Hans Vangheluwe is a Professor in the Computer Science department at the University of Antwerp in Belgium. He leads the Modelling, Simulation and Design Lab (MSDL), which is also a core research lab of the Flemish Strategic Research Centre Flanders Make. Earlier, he was with the School of Computer Science of McGill University in Canada.
He publishes in both software engineering and in simulation venues. Some of his contributions are (1) domain-specific visual modelling, simulation and optimization of bio-activated sludge waste-water treatment plants (WWTPs), which has lead to the commercial tool WEST (now part of DHI’s MIKE), (2) work as a founding member of the design team of the language Modelica for the computationally a-causal modelling of physical systems, (3) the development of meta-modelling and model transformation foundations prototyped in the transformation kernel library T-Core (with Eugene Syriani) and the visual modelling tool AToM3 (with Juan de Lara), later followed by AToMPM and the Modelverse, (4) the specification of contracts for and the symbolic analysis of model transformations using SyVOLT, and (5) the development of efficient real-time and distributed simulators such as PythonPDEVS.
In a variety of projects, often with industrial partners, he now develops and applies the theory, techniques and tools for Multi-Paradigm Modelling.
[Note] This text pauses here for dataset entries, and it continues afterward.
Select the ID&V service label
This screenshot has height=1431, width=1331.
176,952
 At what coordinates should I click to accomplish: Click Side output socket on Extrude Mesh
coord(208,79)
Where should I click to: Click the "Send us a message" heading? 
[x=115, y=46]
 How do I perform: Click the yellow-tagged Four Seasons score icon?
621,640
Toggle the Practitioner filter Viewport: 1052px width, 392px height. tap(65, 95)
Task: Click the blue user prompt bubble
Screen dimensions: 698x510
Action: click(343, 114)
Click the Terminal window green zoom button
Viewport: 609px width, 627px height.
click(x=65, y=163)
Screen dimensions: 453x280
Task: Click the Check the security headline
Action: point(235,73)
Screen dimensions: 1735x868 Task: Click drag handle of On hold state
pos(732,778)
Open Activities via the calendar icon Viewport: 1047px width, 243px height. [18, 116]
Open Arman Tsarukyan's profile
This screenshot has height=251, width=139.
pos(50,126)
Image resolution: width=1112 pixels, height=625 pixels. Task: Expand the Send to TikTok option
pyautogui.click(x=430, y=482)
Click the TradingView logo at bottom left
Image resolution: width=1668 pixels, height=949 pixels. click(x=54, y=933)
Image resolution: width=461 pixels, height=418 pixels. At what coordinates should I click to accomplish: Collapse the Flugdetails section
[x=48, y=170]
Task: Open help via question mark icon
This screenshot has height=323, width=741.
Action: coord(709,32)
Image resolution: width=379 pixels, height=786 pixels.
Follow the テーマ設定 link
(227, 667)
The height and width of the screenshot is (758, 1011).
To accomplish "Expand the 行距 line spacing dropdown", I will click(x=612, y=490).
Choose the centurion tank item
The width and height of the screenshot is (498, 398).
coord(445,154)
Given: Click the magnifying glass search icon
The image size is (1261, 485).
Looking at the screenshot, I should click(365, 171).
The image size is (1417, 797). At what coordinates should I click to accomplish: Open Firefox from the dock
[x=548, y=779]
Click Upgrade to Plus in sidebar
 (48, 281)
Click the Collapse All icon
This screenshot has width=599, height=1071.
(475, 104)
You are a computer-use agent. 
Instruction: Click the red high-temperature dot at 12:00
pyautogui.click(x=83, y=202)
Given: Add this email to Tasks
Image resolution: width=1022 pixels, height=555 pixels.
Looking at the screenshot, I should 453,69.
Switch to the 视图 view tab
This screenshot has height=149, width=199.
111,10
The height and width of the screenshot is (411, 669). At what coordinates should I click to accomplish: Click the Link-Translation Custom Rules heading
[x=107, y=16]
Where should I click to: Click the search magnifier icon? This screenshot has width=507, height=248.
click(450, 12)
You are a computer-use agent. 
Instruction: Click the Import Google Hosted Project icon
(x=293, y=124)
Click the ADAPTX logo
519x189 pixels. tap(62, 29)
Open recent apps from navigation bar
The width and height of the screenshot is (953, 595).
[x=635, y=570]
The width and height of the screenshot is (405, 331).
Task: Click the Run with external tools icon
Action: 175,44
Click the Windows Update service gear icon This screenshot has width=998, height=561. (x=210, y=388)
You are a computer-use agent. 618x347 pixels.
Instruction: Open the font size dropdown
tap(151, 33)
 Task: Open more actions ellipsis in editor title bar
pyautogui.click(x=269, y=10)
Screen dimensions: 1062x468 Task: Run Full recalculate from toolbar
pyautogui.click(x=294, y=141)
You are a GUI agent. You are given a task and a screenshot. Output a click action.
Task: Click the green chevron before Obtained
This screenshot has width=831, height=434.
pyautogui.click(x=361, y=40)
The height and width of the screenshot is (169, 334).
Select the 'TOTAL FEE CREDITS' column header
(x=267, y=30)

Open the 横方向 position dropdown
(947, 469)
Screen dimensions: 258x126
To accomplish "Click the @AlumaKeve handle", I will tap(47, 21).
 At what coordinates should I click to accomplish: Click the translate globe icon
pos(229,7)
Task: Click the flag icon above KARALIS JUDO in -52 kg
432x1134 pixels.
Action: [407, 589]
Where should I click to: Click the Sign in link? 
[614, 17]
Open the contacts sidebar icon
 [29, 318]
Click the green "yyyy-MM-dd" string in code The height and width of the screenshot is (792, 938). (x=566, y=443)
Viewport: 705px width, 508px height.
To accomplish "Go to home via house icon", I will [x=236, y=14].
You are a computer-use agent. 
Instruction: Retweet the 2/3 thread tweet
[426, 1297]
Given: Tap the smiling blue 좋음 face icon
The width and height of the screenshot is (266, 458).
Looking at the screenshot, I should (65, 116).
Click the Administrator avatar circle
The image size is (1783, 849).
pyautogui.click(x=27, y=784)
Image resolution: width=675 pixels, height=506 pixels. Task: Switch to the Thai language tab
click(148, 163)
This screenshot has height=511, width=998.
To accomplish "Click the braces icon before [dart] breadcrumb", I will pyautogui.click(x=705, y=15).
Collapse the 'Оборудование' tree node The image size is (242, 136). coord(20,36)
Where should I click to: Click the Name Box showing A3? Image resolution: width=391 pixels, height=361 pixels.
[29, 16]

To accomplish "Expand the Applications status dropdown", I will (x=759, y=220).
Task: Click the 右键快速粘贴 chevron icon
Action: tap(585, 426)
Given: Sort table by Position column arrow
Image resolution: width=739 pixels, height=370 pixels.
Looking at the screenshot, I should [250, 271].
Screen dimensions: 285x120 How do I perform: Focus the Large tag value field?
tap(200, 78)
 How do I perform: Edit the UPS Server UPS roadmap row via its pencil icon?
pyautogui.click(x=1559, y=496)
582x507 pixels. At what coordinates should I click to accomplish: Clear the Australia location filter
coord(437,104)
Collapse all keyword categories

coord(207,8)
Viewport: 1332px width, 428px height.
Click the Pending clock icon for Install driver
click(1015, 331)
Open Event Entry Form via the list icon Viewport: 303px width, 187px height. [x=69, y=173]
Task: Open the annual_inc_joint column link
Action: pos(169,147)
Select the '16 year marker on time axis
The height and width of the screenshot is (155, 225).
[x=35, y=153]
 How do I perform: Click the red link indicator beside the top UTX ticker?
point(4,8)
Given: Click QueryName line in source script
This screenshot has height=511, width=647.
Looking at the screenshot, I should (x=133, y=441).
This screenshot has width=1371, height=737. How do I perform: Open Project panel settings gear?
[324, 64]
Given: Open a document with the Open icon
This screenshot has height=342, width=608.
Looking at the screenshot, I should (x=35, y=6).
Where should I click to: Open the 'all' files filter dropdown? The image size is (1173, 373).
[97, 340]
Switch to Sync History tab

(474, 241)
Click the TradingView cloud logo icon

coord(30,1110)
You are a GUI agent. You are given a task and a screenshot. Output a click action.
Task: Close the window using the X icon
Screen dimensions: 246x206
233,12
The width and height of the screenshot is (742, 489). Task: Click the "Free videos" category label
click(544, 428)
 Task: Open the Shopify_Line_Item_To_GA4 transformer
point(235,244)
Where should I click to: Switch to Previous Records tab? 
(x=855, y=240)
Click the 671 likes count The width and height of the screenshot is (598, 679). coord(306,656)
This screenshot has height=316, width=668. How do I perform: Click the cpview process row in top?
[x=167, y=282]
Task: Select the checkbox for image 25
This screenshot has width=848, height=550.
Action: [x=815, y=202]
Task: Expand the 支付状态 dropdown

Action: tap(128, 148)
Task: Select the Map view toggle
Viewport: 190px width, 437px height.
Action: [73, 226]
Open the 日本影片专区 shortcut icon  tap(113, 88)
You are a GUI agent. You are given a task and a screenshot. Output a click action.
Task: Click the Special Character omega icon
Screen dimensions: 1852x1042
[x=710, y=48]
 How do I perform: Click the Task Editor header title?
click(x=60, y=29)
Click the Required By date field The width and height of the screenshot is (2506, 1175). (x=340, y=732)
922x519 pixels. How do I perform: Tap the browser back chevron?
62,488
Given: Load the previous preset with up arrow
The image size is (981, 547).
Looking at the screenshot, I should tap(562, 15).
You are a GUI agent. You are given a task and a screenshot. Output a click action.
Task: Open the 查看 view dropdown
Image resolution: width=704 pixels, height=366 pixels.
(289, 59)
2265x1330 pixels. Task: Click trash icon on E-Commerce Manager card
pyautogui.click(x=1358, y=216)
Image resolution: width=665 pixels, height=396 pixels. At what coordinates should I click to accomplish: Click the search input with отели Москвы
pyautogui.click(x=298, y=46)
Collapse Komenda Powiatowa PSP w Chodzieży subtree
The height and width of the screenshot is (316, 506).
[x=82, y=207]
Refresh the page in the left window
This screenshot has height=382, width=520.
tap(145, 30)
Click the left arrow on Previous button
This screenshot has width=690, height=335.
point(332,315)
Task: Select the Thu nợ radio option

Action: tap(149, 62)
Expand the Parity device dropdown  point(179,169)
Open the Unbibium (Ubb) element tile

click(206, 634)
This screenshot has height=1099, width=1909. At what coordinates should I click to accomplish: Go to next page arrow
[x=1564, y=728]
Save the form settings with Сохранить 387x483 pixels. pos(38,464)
He currently applies his work mostly in the following application domains: mechatronics (with Siemens SISW and Flanders Make), (embedded systems in) automotive (in the Automotive Partnership Canada NECSIS project, with GM Research, IBM and Malina), and modern computer games. 2015 - 2018, he chaired the European COST Action 1404 on Multi-Paradigm Modelling for Cyber-Physical Systems (MPM4CPS).
His most recent interests are in modular modelling language composition (with a focus on semantics), on co-simulation, and on the explicit modelling and optimization of concurrent Model-Based Systems Engineering processes (a.o., dealing with inconsistencies and with early-stage collaboration in inter-disciplinary teams).